Après des mois de controverses, la Science based target initiative (SBTi), cadre mondial de référence pour la décarbonation du secteur privé, a choisi son camp. Dans un document technique publié le 30 juillet, ses experts reconnaissent l’inefficacité de l’utilisation de la compensation carbone dans l’atteinte des objectifs climatiques des entreprises. Les crédits carbone, générés par des projets tels que la plantation d’arbres, les énergies renouvelables ou l’installation de cuisinières plus propres, censés réduire les émissions ou éliminer le dioxyde de carbone de l’atmosphère, sont utilisés par les entreprises pour réduire leur bilan carbone.
Mais depuis plusieurs années, de nombreuses enquêtes et études scientifiques ont révélé leur manque de fiabilité. Malgré cela, en avril dernier, le conseil d’administration de la SBTi avait décidé d’autoriser les compensations carbone dans l’atteinte des objectifs de réduction du Scope3, les émissions indirectes liées à l’utilisation du produit de l’entreprise, souvent les plus importantes.
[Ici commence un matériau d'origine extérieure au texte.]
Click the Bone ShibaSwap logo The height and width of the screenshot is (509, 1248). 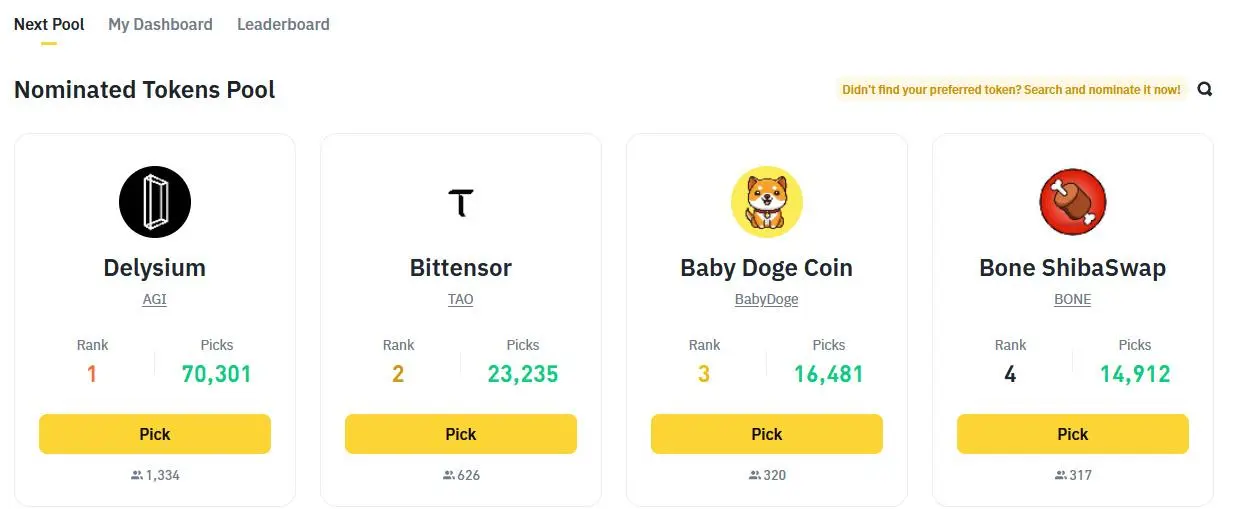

Provoquant une levée de boucliers en interne mais aussi en externe, certains observateurs dénonçant le fait que la SBTi avait cédé aux pressions de grandes entreprises privées et des acteurs de la compensation.
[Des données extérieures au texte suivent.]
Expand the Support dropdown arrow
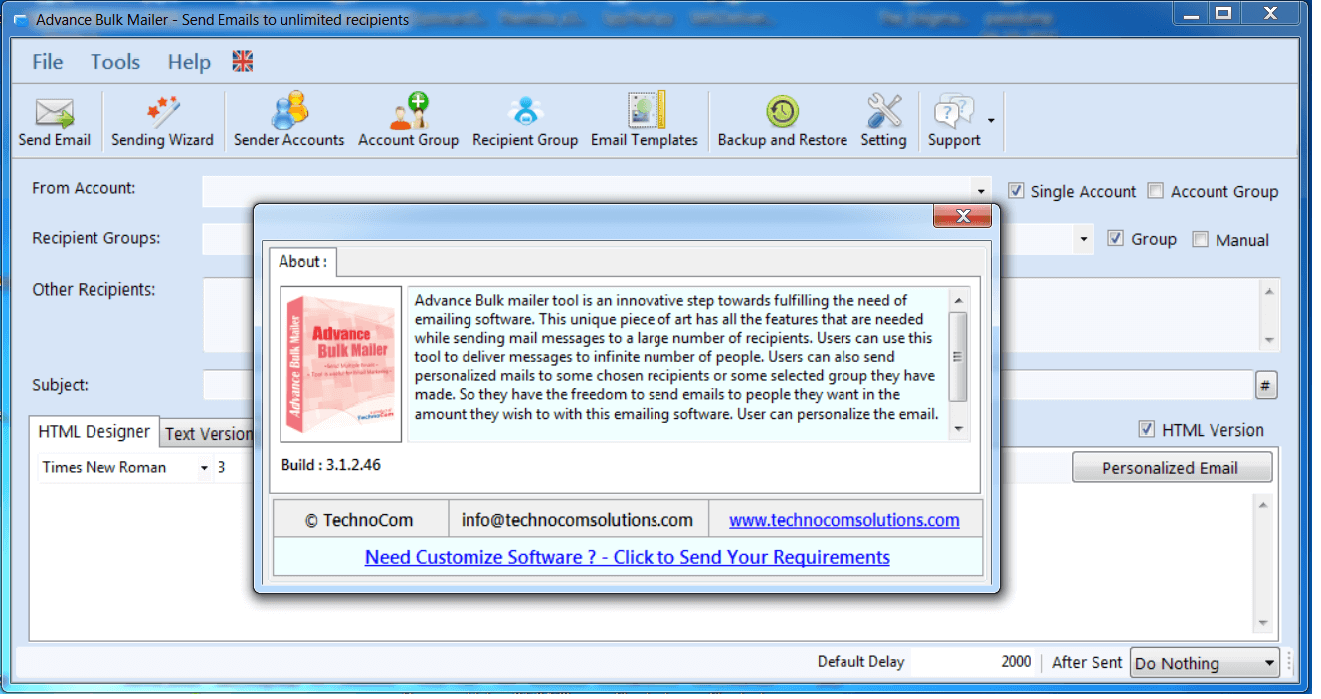Image resolution: width=1321 pixels, height=699 pixels. tap(991, 121)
“Remettre les pendules à l’heure”
Les récentes conclusions de la SBTi sont claires : l’écrasante majorité des articles de revues de haute qualité et évalués par des pairs démontrent que les crédits carbone ne représentent pas les avantages climatiques qu’ils sont censés représenter, et que leur utilisation pour compenser les émissions au sein de la chaîne de valeur d’une entreprise pourrait conduire à un affaiblissement de l’action climatique mondiale.
“Cette évaluation des preuves de l’efficacité des crédits carbone renforce ce que nombre de scientifiques disent depuis des décennies : les crédits carbone quels qu’ils soient ne devraient pas être utilisés pour compenser des émissions provenant des énergies fossiles”, a ainsi souligné Doreen Stabinsky, membre du conseil technique de la SBTi.
“Ce document remet les pendules à l’heure pour SBTi, a également réagi Gilles Dufrasne, responsable des politiques sur les marchés mondiaux du carbone chez Carbon Market Watch. Il s’agit d’une réfutation claire de la déclaration d’avril du Conseil d’administration, où des individus spécifiques ont tenté de faire passer au bulldozer une proposition qui n’avait aucun soutien interne de la part du personnel ou des conseillers de la SBTi.”
Nouvelle norme fin 2025
Actuellement, les normes SBTi autorisent les crédits carbone pour “le dernier kilomètre”, c’est-à-dire les émissions résiduelles qu’on ne peut pas éviter ou à hauteur de 10% des émissions de l’entreprise, les 90% restant devant provenir de réductions directes. Un nouveau référentiel Corporate Net-Zero devrait être publié d’ici la fin de l’année 2025, et c’est dans ce cadre qu’ont été publiées les nouvelles conclusions sur les crédits carbone.
Fondée initialement par le Pacte mondial des Nations-Unies, le WWF, le World Resources Institute et le Carbon Disclosure Project (CDP), la SBTi est depuis peu financée par de grandes fondations philanthropiques d’entreprises comme le Bezos Fund de Jeff Bezos, le fondateur d’Amazon, qui finance également des systèmes de crédit carbone, comme l’a rappelé le Financial Times.
Face aux accusations de conflits d’intérêts, SBTi avait annoncé en début d’année qu’elle se scindait en deux : d’un côté l’organisme qui édicte les normes et de l’autre une équipe de validation des objectifs, activité commercialisée auprès des entreprises. En outre, la démission de son directeur général, Luiz Amaral, annoncé après le tollé suscité sur les crédits carbone, prend effet à compter de ce jour. De quoi restaurer la confiance dans l’initiative largement bousculée ces derniers temps.